Elle-même ne la juge pas. L'homme lui avait demandé de ne
pas écrire sur lui, quelle naïveté. C'est un regard
de femme très intelligent, très sensible ; elle reste
consciente de la durée limitée de la relation. La question
qui m'intéresse le plus : qu'est-ce qui fait qu'elle a cette
relation avec cet homme ? Le plaisir, je ne crois pas ; la souffrance
pèse plus fort que le plaisir. Ce livre a été écrit
avec une langue très belle.
Monique
Je l'ai lu une première fois et je n'ai pas aimé. Je l'ai
lu une deuxième fois et je ne l'ai pas aimé. Dans La
place, j'avais aimé la façon dont elle parlait des
choses qu'on tait. Cette écriture, est-ce qu'on peut la dire minimaliste ?

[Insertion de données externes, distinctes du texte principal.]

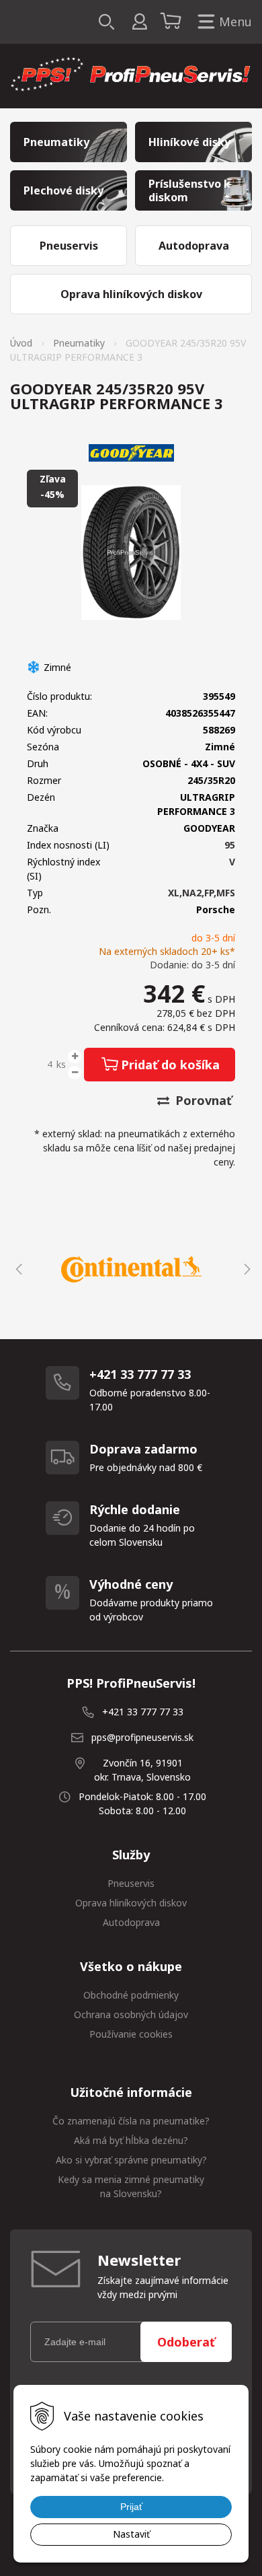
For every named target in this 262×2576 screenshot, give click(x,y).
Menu (235, 21)
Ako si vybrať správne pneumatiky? (131, 2159)
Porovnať (202, 1100)
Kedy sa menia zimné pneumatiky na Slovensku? (131, 2186)
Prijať (131, 2506)
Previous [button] (17, 1269)
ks (61, 1064)
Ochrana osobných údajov (131, 2014)
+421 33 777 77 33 (142, 1711)
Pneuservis (131, 1883)
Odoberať (186, 2342)
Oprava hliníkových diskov (131, 1902)
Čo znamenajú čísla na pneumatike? (131, 2120)
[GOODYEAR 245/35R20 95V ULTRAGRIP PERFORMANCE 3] (131, 552)
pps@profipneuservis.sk (142, 1737)
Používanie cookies (131, 2034)
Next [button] (245, 1269)
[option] (131, 1269)
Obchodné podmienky (131, 1995)
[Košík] (172, 22)
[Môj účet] (139, 22)
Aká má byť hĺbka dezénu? (131, 2140)
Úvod (21, 342)
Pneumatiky (79, 342)
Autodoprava (131, 1922)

Avec ce choix de petits événements assez éloignés
du cur même de la passion. L'écriture, trop distanciée,
donne une lecture un peu voyeuriste. Je me demande : est-ce que j'ai
déjà réagi comme ça ? Je ne comprends
pas la présence des notes. Cette femme subit l'absence. Elle sombre
dans le fétichisme, l'obsession. La seule fois où j'ai senti
une présence réelle, c'est dans
la note où elle parle d'un accident. Ce que j'ai quand même
aimé : "À
partir du mois de septembre l'année dernière, je n'ai plus
rien fait d'autre qu'attendre un homme" (voir
la suite), l'utilisation de l'imparfait, l'appellation de l'homme,
A., ce qu'elle dit du temps : "j'ai
mesuré le temps de tout mon corps" et encore :
"je n'étais plus
que du temps passant à travers moi".
Henri-Jean
Je ne l'ai pas lu puisqu'on n'a dit qu'on ne lisait que des poches. Avec
La
place, avec Une
femme, je suis resté froid. Il y a quelque chose d'indécent
dans la façon de parler des gens, de les dénuder. Se dénuder
soi, d'accord, mais pas les autres.
Catherine
J'ai beaucoup aimé. J'ai aimé l'humilité de ce livre.

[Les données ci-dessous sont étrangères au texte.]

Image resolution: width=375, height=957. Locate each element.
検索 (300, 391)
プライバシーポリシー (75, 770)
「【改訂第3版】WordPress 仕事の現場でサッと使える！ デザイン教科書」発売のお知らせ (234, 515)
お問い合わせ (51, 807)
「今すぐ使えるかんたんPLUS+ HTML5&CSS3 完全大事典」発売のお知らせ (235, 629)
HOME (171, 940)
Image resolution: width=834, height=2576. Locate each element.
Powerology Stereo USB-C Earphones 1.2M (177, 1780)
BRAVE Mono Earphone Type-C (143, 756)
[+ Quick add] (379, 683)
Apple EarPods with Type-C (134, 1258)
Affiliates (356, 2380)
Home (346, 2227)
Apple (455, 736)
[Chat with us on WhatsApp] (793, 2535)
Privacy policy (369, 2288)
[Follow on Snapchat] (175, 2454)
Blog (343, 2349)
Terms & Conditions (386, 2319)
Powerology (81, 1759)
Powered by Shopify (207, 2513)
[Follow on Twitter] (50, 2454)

Quelqu'un complètement offert qui n'attend rien, qui va tout subir,
qui ne cherche rien qu'être là, tourné vers l'autre.
Ça m'a fait toucher l'humilité de l'être humain. Une
femme dépossédée d'elle-même. C'est plus une
possession qu'une passion.
Élisabeth
Je n'ai absolument pas aimé. Pas du tout. Même si le thème
me concerne, personnellement universitairement (j'ai étudié
la passion chez Duras). Annie Ernaux se regarde vivre. La passion n'est
pas dedans. Ce n'est pas la passion, c'est sur la passion. C'est un livre
de hall de gare, un bouquin à lire en attendant un train. L'histoire
est racontée de derrière la caméra. Je n'ai aucune
émotion.
Claire
Que tu aies étudié Duras ne te donne aucune compétence
pour dire que c'était un livre de gare. D'ailleurs tu n'as pas
dit de vraies raisons qui ne t'ont pas fait l'aimer.
Claire-Lise
J'ai été bouleversée par ce livre. Littérairement
c'est très fort. Un livre qui parle du désir, du vide, de
l'attente, du manque. Il y a plein de réflexions intellectuelles.
C'est un livre sur l'écriture qui fait de nos émotions un
livre. Je reprends l'offrande dont on parlait : elle en fait un objet ;
je n'ai pas écrit un livre sur lui, sur ce luxe : elle le
dit avec économie, force ; avec la justesse des détails
physiques, quand elle garde son verre comme une relique. Elle en fait
quelque chose d'original, tous les détails sont vrais. Dire des
choses aussi banales d'une façon si peu banale, c'est génial.
J'aime cette distance d'écriture désinvestie d'émotion.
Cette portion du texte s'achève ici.